Output type decision table
| Project or user signal | Use |
|---|
| New project, API validation, general Python model generation | --output-model-type pydantic_v2.BaseModel |
| User wants Pydantic validation with dataclass syntax | --output-model-type pydantic_v2.dataclass |
| Project uses standard dataclasses and does not need runtime validation | --output-model-type dataclasses.dataclass |
| User wants dict-compatible static typing | --output-model-type typing.TypedDict |
| User wants high-performance serialization | --output-model-type msgspec.Struct |
| Project explicitly requires legacy Pydantic v1 | Verify current CLI support first. Current help does not list a Pydantic v1 output path. |
Before choosing the output type, inspect pyproject.toml, requirements.txt, uv.lock, poetry.lock, or installed dependencies when available. Prefer the project convention over the global default.
Canonical command
uvx datamodel-codegen \
--input spec.yaml \
--input-file-type openapi \
--output models.py \
--output-model-type pydantic_v2.BaseModel \
--target-python-version 3.12
For remote URLs or remote refs, use the HTTP extra:
uvx --from 'datamodel-code-generator[http]' datamodel-codegen \
--url https://example.com/openapi.yaml \
--input-file-type openapi \
--output models.py \
--output-model-type pydantic_v2.BaseModel
For GraphQL, use the GraphQL extra when the one-shot command needs it:
uvx --from 'datamodel-code-generator[graphql]' datamodel-codegen \
--input schema.graphql \
--input-file-type graphql \
--output models.py \
--output-model-type pydantic_v2.BaseModel
Target Python version
Infer the minimum Python version from:
pyproject.toml requires-python
.python-version
runtime.txt
- CI config
- Existing generated model style
- User instruction
Then pass:
--target-python-version X.Y
Do not accept the CLI default if the project clearly declares a Python version.
Verification step
Verification is mandatory.
For CI or agent integrations, prefer check mode when an output path exists:
datamodel-codegen [same options] --output models.py --check
If another tool must inspect generated content directly, use structured JSON output:
datamodel-codegen [same options] --output-format json
For single-file output:
python -c "import pathlib, importlib.util; p=pathlib.Path('models.py'); s=importlib.util.spec_from_file_location('generated_models', p); m=importlib.util.module_from_spec(s); s.loader.exec_module(m); print('import ok')"
For package output:
python -c "import models; print('import ok')"
Then run project checks when configured:
ruff check models.py
mypy models.py
pyright models.py
Use only the checks that the project already configures or asks for.
After verification, summarize the output path, input type, output model type, target Python version, generated class count if easy to determine, important class names, and warnings or limitations.
Do not dump the whole generated file into the conversation unless the user asks.
What not to do
- Do not hand-write model files when a usable input schema or sample exists.
- Do not edit generated code by hand before trying the appropriate generator flags.
- Do not silently regenerate with different flags.

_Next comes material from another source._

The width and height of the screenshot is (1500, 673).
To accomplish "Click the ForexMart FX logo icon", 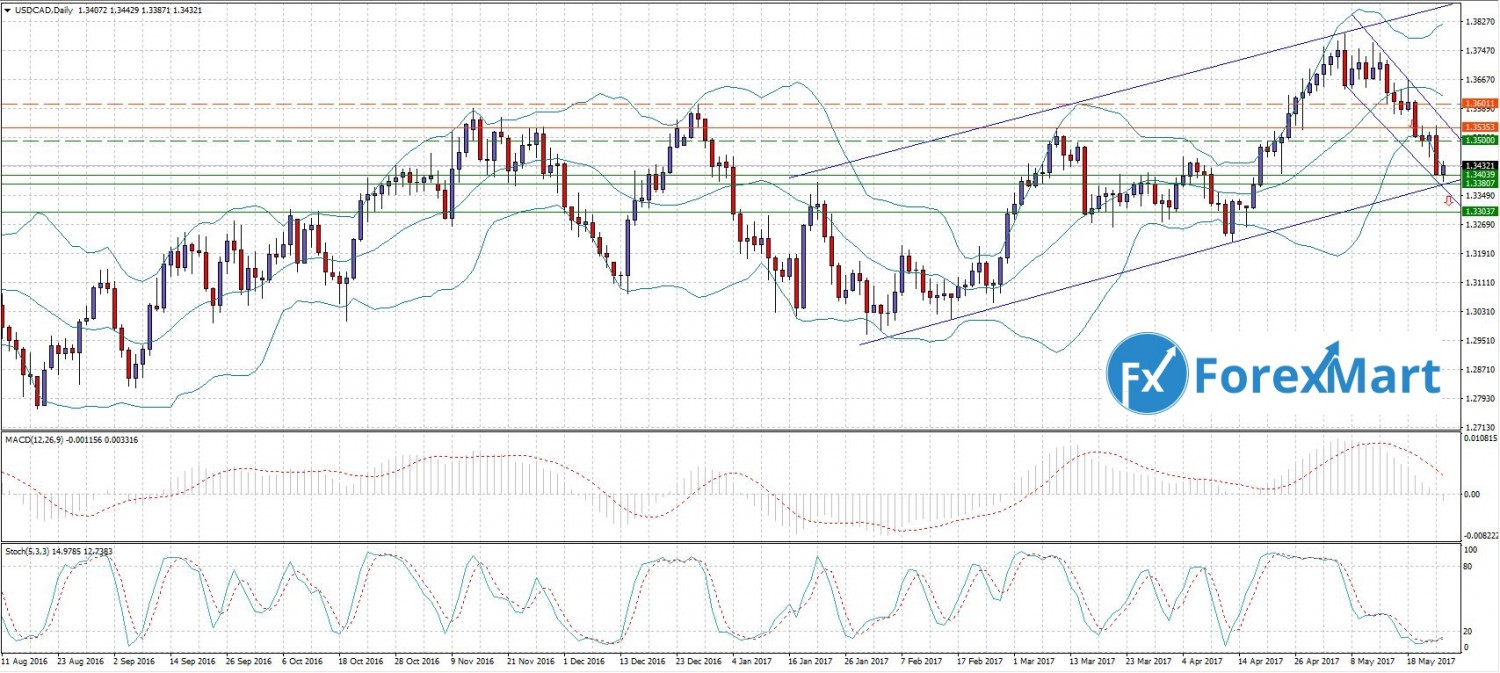I will 1146,373.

Say what changed and why.
- Do not add datamodel-code-generator to a user's project dependencies without approval.
- Do not pin a version in user commands unless the repository maintainers decide to pin it.
- Do not claim support for non-Python output targets such as TypeScript.
- Do not use this CLI to fix an existing Pydantic model unless the task is to regenerate or convert models from a source input.
References
Read references/workflows.md for commands by input type and scenario.
Read references/cli-options.md when choosing naming, optionality, formatting, splitting, or reuse flags.
Read references/troubleshooting.md when generation fails, imports fail, field names look wrong, optionality is surprising, or large specs are slow.